The new Galant is far and away a better car than the one it replaces. It's based on the Project America platform that already has spawned the Endeavor crossover wagon and is to also offer up a new Eclipse coupe (see it elsewhere in this column). Like the Altima, it's grown into a new mainstream role that puts it squarely in the thick of what's left of the mid-size American sedan market.

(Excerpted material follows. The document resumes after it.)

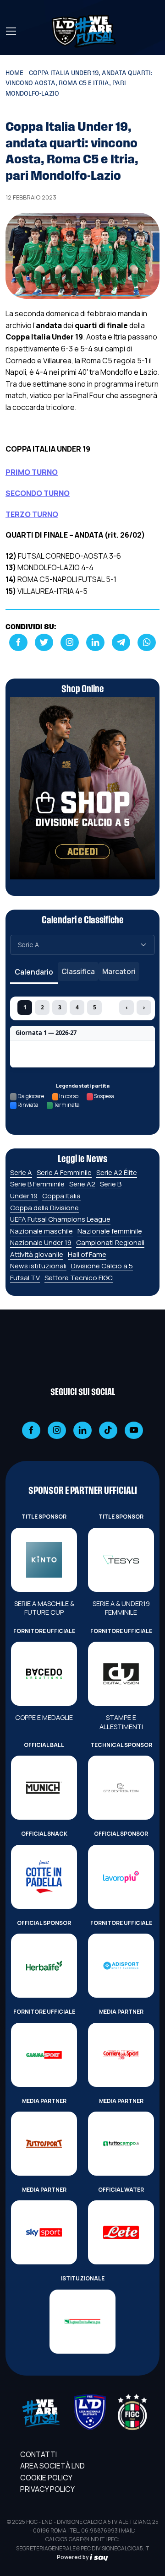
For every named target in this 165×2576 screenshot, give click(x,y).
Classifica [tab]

The '04 Galant arrives in four trim levels: there's a DE with black mirrors and a four-cylinder engine. The ES is the volume leader-Mitsu estimates it will account for 70 percent of all Galant sales next year. It too is powered by a four-cylinder engine. The uppercrust trim levels are the LS and GTS, both equipped with a throaty V6 and enough equipment to bog down an MLB ballboy. Prices range from about $18,000 on the DE to more than $26,000 for the GTS, with the mass-market ES checking in around $19,000 base.
Equipment check
The engines are both relatively unsophisticated powerplants that feel sturdy and strong. The 2.4-liter four-cylinder pounds out 160 horsepower and 157 lb-ft of torque, and is mated to a four-speed automatic transmission. It's pretty effective except in long passes, where you'll practically feel your pulse speed up in the hope that you'll keep a faster pace than the semi behind you. Still, it's pretty well suited for 90 percent of what you might use a family sedan for, except the daycare-center slalom.